This Week in White County History, May 2-8



  • Heavy spring rains caused Highway 84 near the city limits to flood. The road had to be temporarily closed to prevent motorists from venturing across the dangerous waters.
  • The city endorsed a half-cent sales tax increase because of the rising cost of the solid waste equipment.
  • The Business and Professional Women’s Club of Sparta named Robert Price, manager of Cookeville Production Credit office in Sparta, as “Boss of the Year.”
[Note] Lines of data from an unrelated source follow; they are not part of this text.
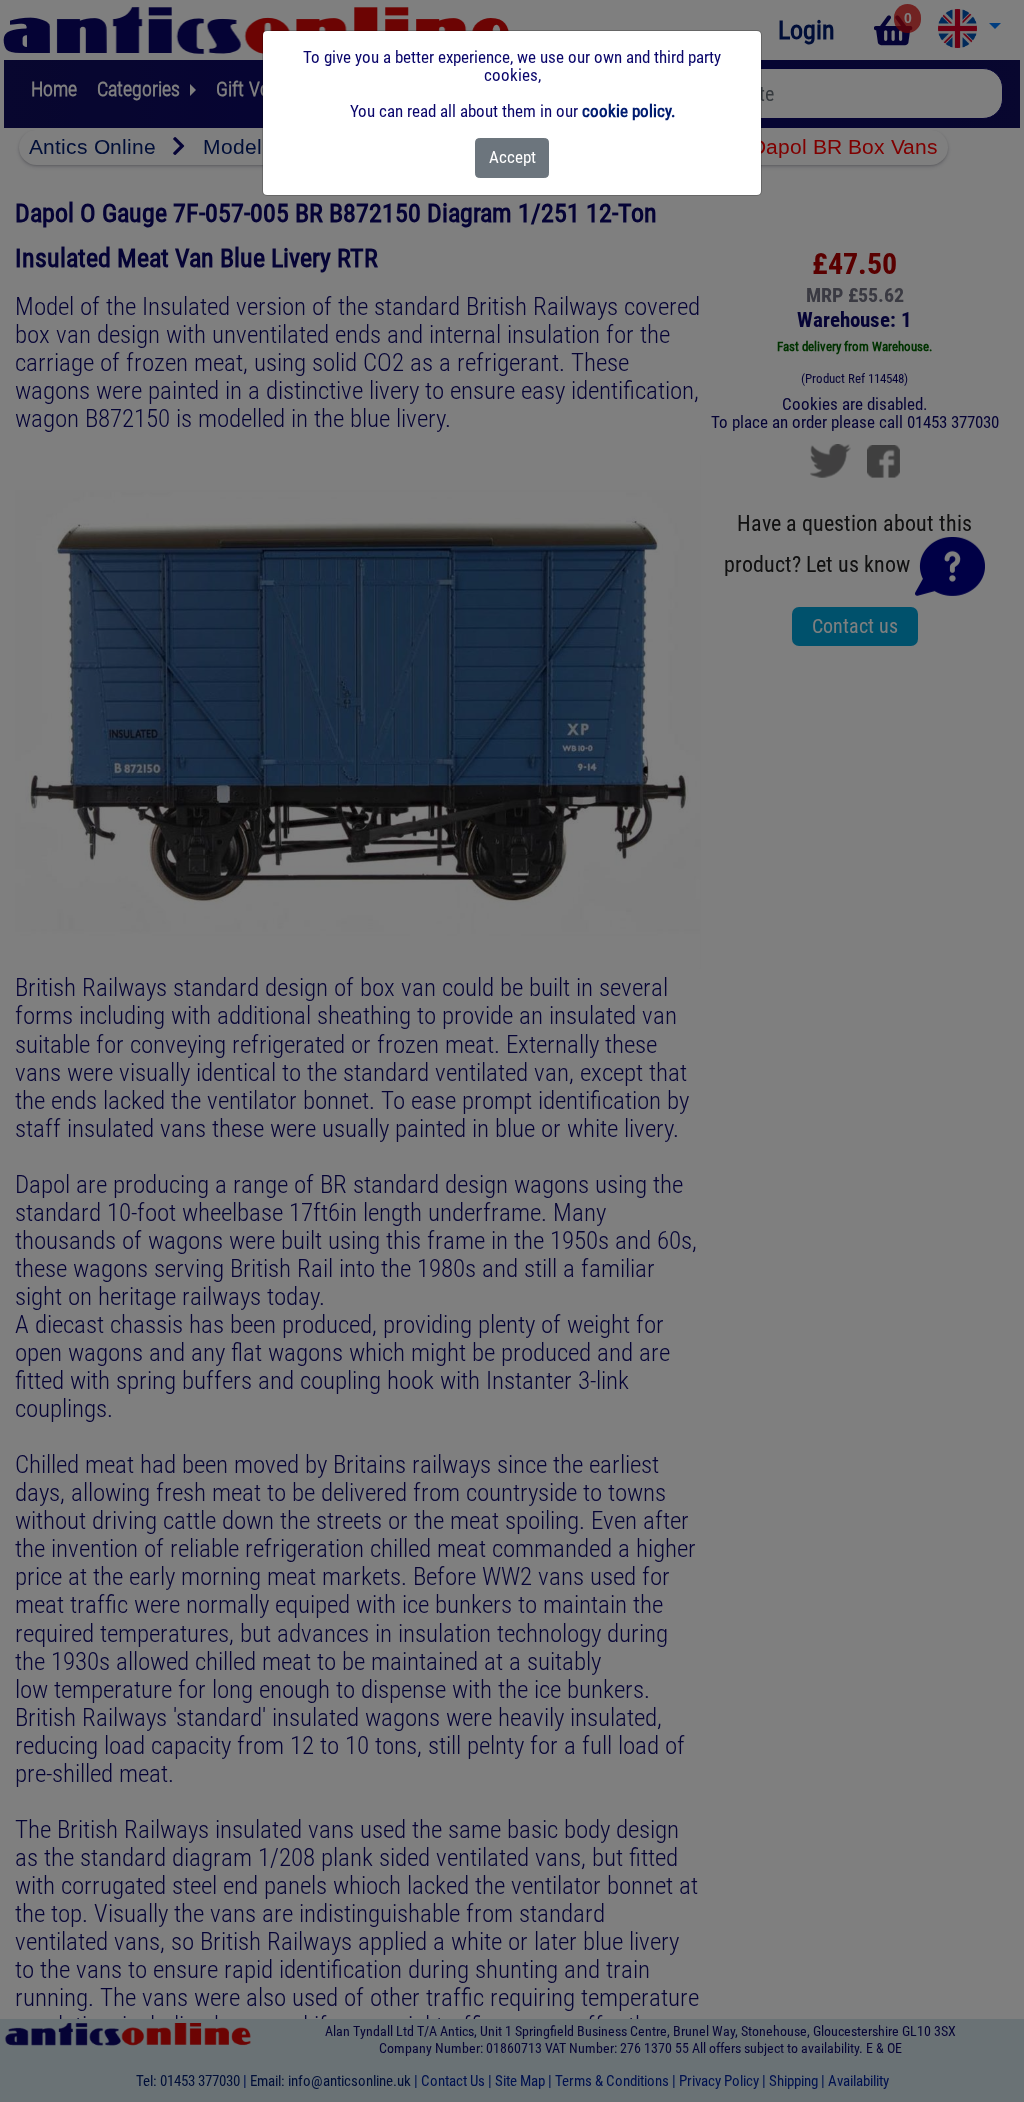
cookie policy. (628, 111)
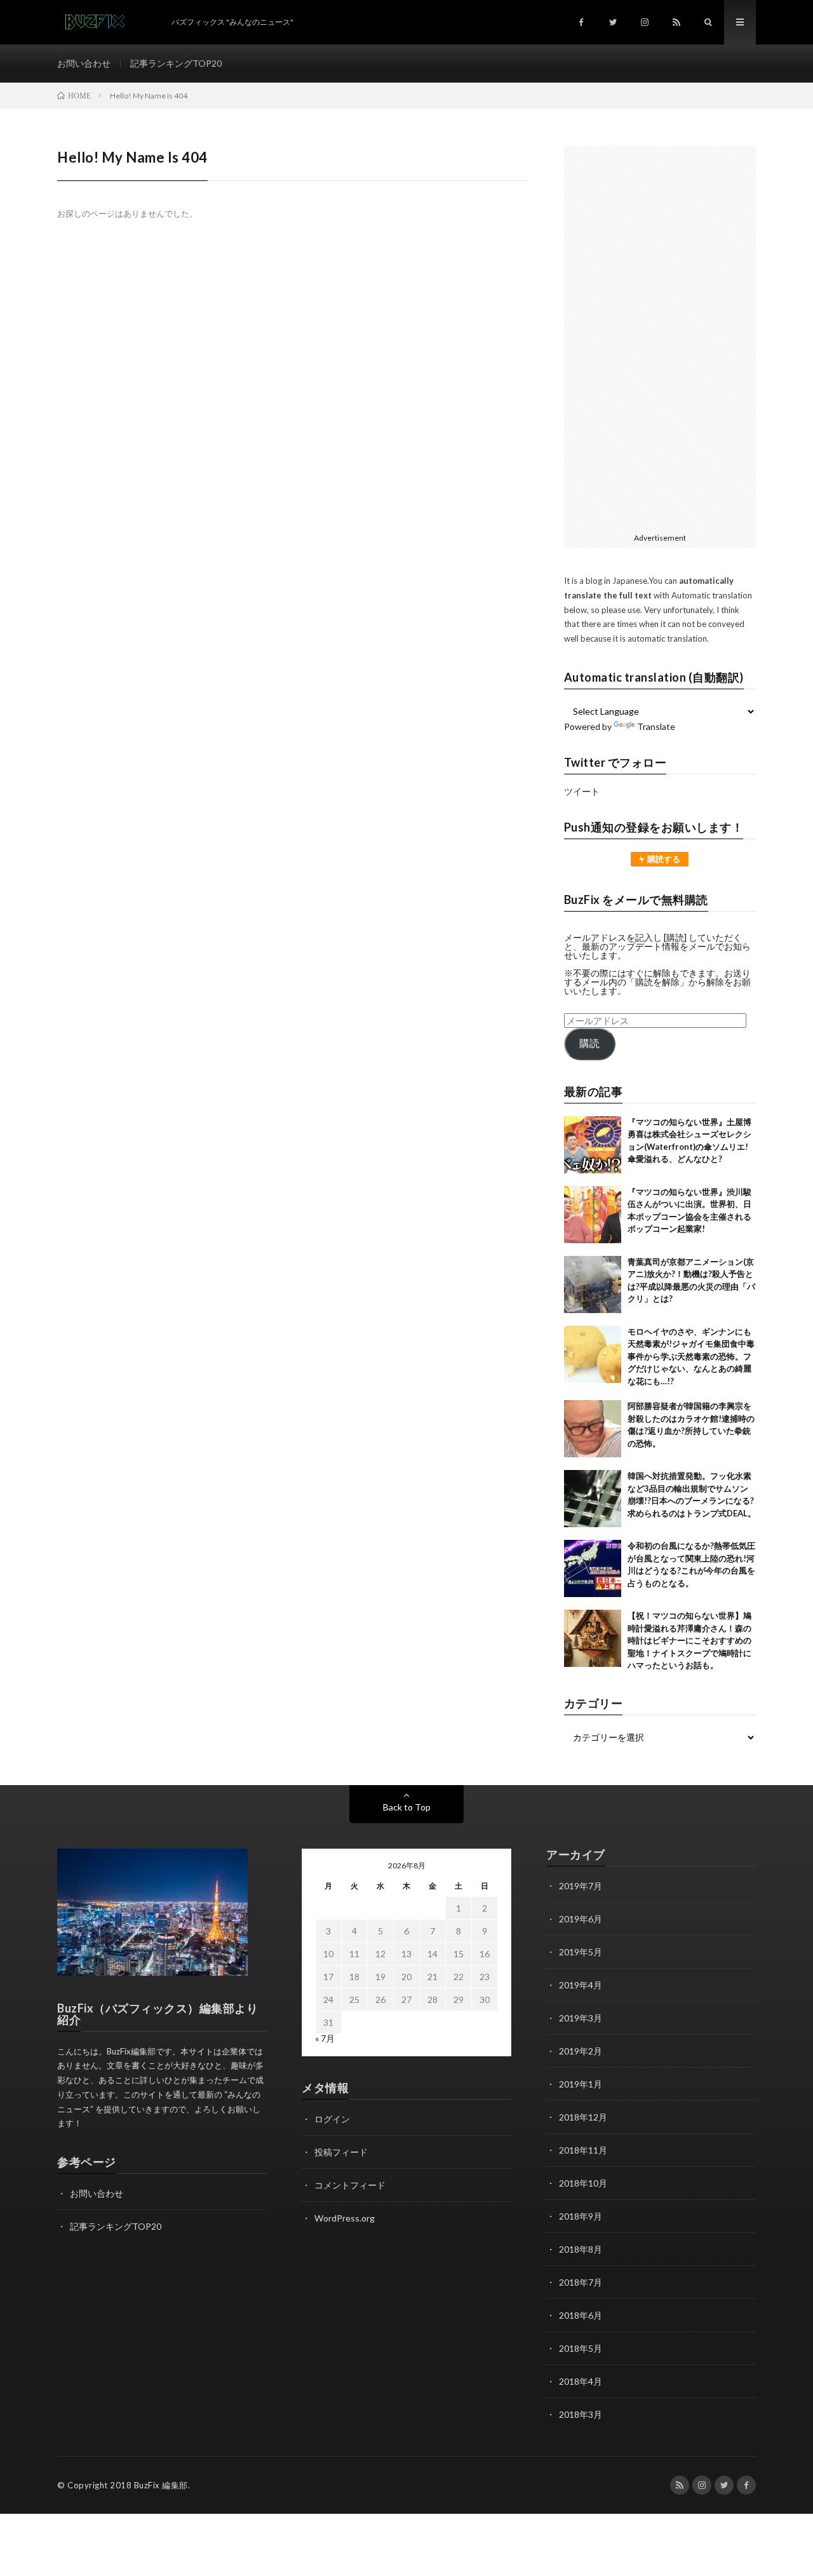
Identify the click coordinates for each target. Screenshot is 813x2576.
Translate (656, 726)
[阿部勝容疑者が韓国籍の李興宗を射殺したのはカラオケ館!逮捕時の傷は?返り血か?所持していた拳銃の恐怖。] (592, 1428)
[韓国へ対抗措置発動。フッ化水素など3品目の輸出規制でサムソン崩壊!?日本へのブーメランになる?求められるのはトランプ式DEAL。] (592, 1498)
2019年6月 (580, 1918)
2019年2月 (580, 2051)
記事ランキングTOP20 (176, 63)
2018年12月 (583, 2117)
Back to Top (407, 1807)
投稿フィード (341, 2152)
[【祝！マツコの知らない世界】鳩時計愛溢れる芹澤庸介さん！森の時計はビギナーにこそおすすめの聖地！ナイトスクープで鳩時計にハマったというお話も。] (592, 1638)
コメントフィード (350, 2185)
  • Betty Carmichael was elected to chair the White County Child Development Council.
  • Mrs. Robert F. Baker was installed as the new president of the GFWC Sparta Woman’s Club.
  • Mr. and Mrs. Ralph Carman celebrated their 50th wedding anniversary at a special party coordinated by their children.
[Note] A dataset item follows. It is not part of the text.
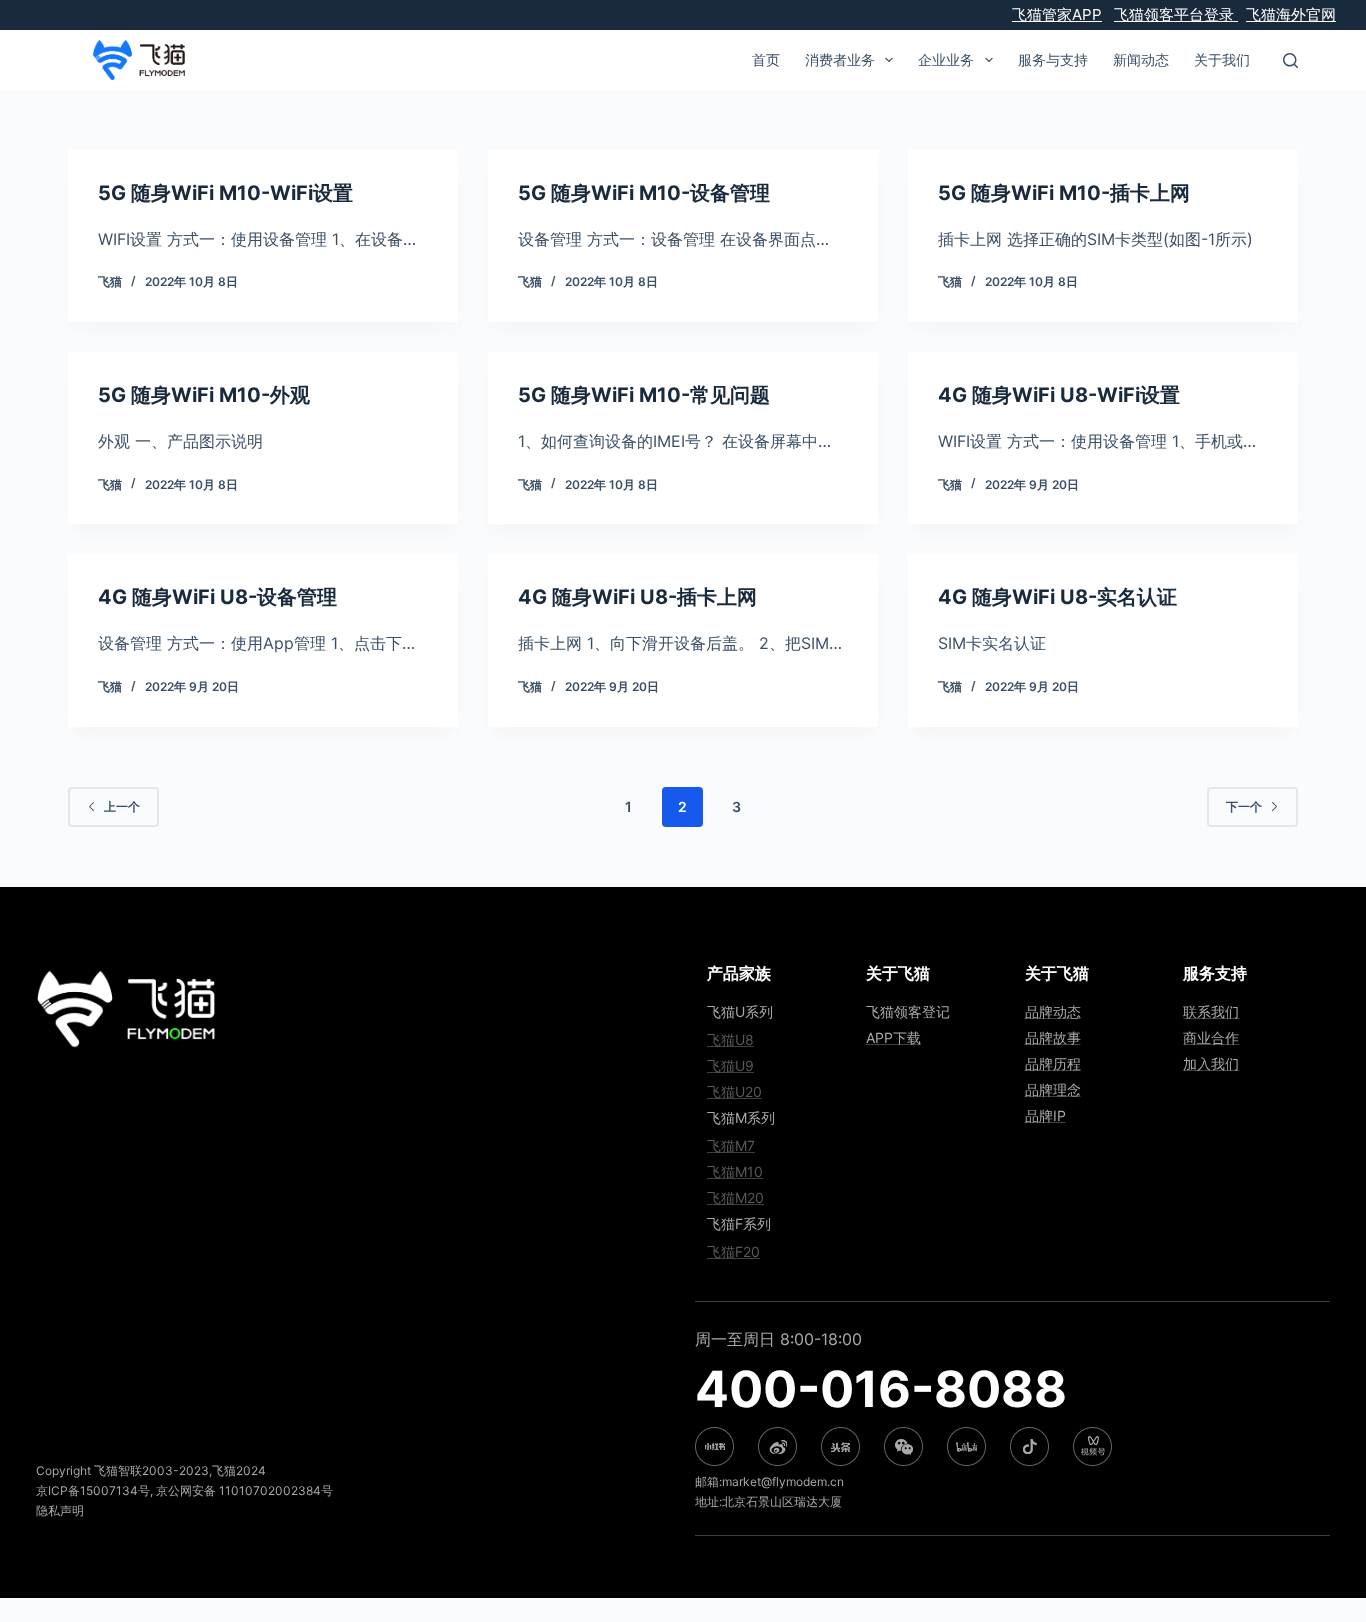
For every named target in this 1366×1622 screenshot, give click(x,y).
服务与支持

  • With the schools approaching the end of the school year, the White County Highway Department, along with the White County Sheriff Department, installed new Children at Play signs across the county to remind drivers to slow down.
  • Tyson McClanahan walked on the Little League Baseball Park, where he had umpired games, for the first time since July 1991 after suffering a blood clot on his brain that had left him comatose.
  • White County Warriorette Jennifer Willhite signed a full scholarship to play basketball at the University of Alabama-Birmingham. Wilhite dominated District 7-AAAA in rebounding the previous season.


  • Hunter Funeral Home celebrated 110 years of service in White County
  • Dickie Brown was named the new head coach of the Warrior Youth Football Team.
  • The Clarence Gillen Farm went up for auction. The farm, located in the Cherry Creek community, was the site of the old Cumberland Institute, a former school that became a casualty of the Civil War.


  • White County Community Hospital was renamed Highlands Medical Center and began $1 million in renovations as Capella Healthcare, the entity that owned the hospital, merged with St. Thomas Health.
  • Sparta Rotary Club initiated its first tree planting in memory of Bill Morgan, an honored and celebrated deceased member of the Rotary Club.
  • Sparta’s Board of Mayor and Aldermen voted unanimously to demolish the city’s old jail which sat on Church Street as Mayor Jeff Young state that after considerable discussion, the city could not find another use for the facility.